Step 1 — Enable the Reporting API
Log in to the Publisher Dashboard
Navigate to your Publisher Dashboard and sign in.
Open the Reporting API section
In the left navigation, click Reporting API.
Enable access
Toggle the switch from Disabled to Enabled. A credentials panel appears showing your Client ID and Client Secret.Copy and store both values somewhere secure (a password manager, secrets vault, or environment variable).The client secret is shown only once and cannot be recovered. If you lose it, you must rotate your credentials.
Need to rotate credentials? Disable and re-enable the Reporting API. A new Client ID and Client Secret are generated. Any active integrations using the old credentials will stop working immediately — update them before rotating.
Step 2 — Get an Access Token
Every API request requires a short-lived access token. Tokens expire after 15 minutes — your integration should request a new one when the current token is close to expiry.
POST https://api.vlc.io/api/public/v1/token
Content-Type: application/json
{
"grant_type": "client_credentials",
"client_id": "YOUR_CLIENT_ID",
"client_secret": "YOUR_CLIENT_SECRET"
}
{
"access_token": "eyJhbGciOiJIUzI1NiIs...",
"token_type": "Bearer",
"expires_in": 900
}
expires_in is in seconds (900 = 15 minutes).
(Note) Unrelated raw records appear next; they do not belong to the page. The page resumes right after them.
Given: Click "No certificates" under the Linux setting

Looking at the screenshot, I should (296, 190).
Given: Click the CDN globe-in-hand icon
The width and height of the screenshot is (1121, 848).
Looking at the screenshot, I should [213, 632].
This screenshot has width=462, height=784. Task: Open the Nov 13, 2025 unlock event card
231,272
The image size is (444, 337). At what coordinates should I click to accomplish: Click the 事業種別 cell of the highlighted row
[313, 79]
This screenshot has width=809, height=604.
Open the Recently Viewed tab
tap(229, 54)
Use the access_token in all subsequent requests.
Step 3 — Query Reporting Data
With a valid token, query the reporting endpoint. Pass the token in the Authorization header.
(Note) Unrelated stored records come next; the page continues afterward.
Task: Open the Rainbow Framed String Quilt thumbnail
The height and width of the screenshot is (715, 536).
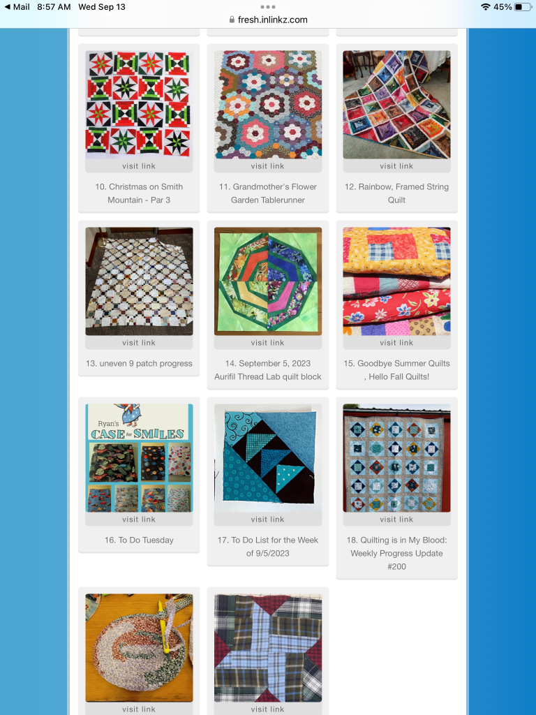Action: 396,105
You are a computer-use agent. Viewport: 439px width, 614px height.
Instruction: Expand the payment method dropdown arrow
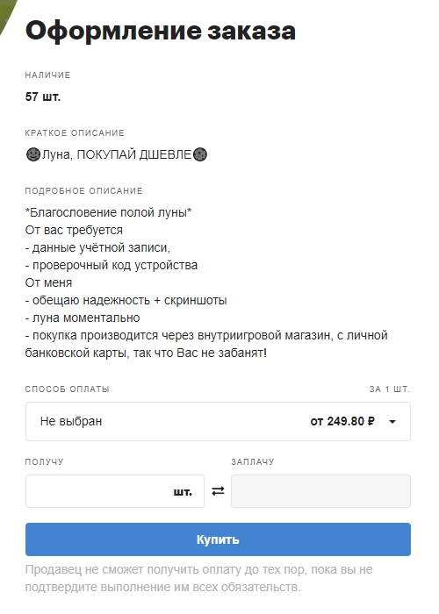pos(392,422)
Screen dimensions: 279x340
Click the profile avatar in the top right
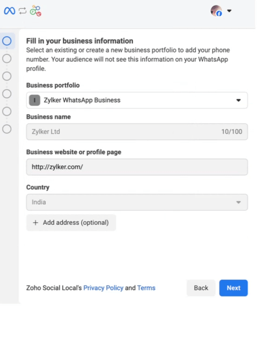coord(216,10)
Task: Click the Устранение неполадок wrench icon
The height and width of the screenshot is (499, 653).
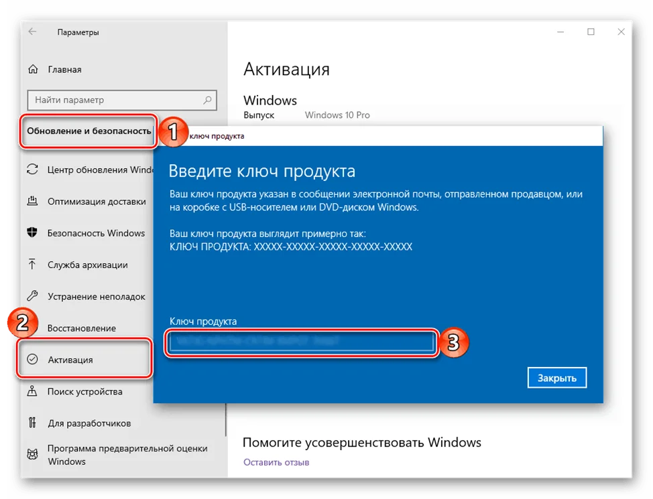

GET https://api.vlc.io/api/public/v1/reporting
Authorization: Bearer YOUR_ACCESS_TOKEN
Query Parameters
| Parameter | Required | Description | Example |
|---|
dateFrom | Yes | Start of date range (inclusive), YYYY-MM-DD | 2026-01-01 |
dateTo | Yes | End of date range (inclusive), YYYY-MM-DD | 2026-01-31 |
breakBy | No | Comma-separated dimensions to group results by | date,country |
metrics | No | Comma-separated metrics to include | revenue,impressions |
page | No | Page number for paginated results (default: 1) | 2 |
perPage | No | Rows per page (default: 10) | 100 |
Example Request
GET https://api.vlc.io/api/public/v1/reporting?dateFrom=2026-01-01&dateTo=2026-01-31&breakBy=date,country&metrics=revenue,impressions
Authorization: Bearer YOUR_ACCESS_TOKEN
Example Response
{
"data": [
{
"date": "2026-01-01",
"country": "US",
"revenue": 123.45,
"impressions": 10000
},
{
"date": "2026-01-01",
"country": "GB",
"revenue": 67.89,
"impressions": 5000
}
],
"total": 62,
"page": 1,
"perPage": 10
}
total is the total number of rows across all pages. Use page and perPage to paginate through large result sets.
Full Example (cURL)
# Step 1: Exchange credentials for an access token
TOKEN=$(curl -s -X POST https://api.vlc.io/api/public/v1/token \
-H "Content-Type: application/json" \
-d '{
"grant_type": "client_credentials",
"client_id": "YOUR_CLIENT_ID",
"client_secret": "YOUR_CLIENT_SECRET"
}' | jq -r .access_token)
# Step 2: Query reporting data
curl -H "Authorization: Bearer $TOKEN" \
"https://api.vlc.io/api/public/v1/reporting?dateFrom=2026-01-01&dateTo=2026-01-31&breakBy=date,country&metrics=revenue,impressions"
Rate Limits
| Endpoint | Limit |
|---|
POST /api/public/v1/token | 10 requests/minute |
GET /api/public/v1/reporting | 100 requests/minute |
429 Too Many Requests. Wait until the next minute window before retrying.
Error Reference
| HTTP Status | Meaning |
|---|
400 | Bad request — check your request body or query parameters |
401 | Unauthorized — the token is missing, expired, or invalid |
429 | Too many requests — slow down and retry after a short wait |
500 | Server error — something went wrong on our end; try again shortly |
Security Best Practices
- Never expose your
client_secret in client-side code, browser extensions, or public repositories.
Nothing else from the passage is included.